▶ **WHAT YOU WILL DO**: Replace "Toggle" with "Switch" in the lines from the one holding "Select the 火ノ丸大相撲 row label" through the one holding "point(28,142)", inclusive. Write out only those lines, leaving everything else unchanged.
----- EXTRACTED MATERIAL -----
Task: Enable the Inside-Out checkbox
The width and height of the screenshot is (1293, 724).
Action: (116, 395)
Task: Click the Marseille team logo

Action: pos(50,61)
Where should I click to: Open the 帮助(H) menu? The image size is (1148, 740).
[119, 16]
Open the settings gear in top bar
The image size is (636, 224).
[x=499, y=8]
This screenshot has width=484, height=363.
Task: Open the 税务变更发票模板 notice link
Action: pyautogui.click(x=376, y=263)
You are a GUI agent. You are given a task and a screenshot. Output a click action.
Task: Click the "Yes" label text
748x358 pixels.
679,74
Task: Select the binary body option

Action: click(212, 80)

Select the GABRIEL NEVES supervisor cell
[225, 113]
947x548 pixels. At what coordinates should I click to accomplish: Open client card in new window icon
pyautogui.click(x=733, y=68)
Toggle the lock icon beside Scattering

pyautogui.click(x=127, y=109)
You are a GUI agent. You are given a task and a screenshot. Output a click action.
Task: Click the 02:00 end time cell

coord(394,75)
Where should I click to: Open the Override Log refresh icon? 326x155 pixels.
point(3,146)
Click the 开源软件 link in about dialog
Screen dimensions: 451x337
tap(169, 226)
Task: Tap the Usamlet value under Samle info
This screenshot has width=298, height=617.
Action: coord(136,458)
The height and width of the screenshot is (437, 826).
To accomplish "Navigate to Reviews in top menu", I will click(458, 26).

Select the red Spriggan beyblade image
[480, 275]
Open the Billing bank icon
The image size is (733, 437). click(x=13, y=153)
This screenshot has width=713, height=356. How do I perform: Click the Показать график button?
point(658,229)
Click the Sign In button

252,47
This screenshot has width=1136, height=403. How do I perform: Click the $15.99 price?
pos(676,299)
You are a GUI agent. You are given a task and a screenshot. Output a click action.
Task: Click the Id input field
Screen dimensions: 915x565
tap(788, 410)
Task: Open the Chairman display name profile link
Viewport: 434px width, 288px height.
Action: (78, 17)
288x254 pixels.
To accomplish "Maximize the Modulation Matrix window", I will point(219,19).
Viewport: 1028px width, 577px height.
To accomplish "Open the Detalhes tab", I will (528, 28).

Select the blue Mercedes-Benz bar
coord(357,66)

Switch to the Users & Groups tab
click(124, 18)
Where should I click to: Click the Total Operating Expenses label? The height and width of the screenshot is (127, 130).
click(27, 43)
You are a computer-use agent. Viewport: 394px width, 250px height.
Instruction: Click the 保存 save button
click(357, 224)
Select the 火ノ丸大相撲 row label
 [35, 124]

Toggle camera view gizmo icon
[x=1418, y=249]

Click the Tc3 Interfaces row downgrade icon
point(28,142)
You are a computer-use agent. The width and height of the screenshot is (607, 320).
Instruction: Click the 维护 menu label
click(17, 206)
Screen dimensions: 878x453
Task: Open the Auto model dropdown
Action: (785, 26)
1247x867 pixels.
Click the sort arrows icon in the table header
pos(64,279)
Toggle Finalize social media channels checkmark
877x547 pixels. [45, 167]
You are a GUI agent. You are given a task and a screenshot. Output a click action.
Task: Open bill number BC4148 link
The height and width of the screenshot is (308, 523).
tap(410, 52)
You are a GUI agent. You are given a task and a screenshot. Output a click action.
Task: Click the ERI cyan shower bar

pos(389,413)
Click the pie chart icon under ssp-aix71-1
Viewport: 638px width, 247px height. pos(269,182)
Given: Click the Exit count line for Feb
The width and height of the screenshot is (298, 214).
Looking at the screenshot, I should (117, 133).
-----
▶ **COMPLETED TASK**:
Select the 火ノ丸大相撲 row label
 [35, 124]

Switch camera view gizmo icon
[x=1418, y=249]

Click the Tc3 Interfaces row downgrade icon
point(28,142)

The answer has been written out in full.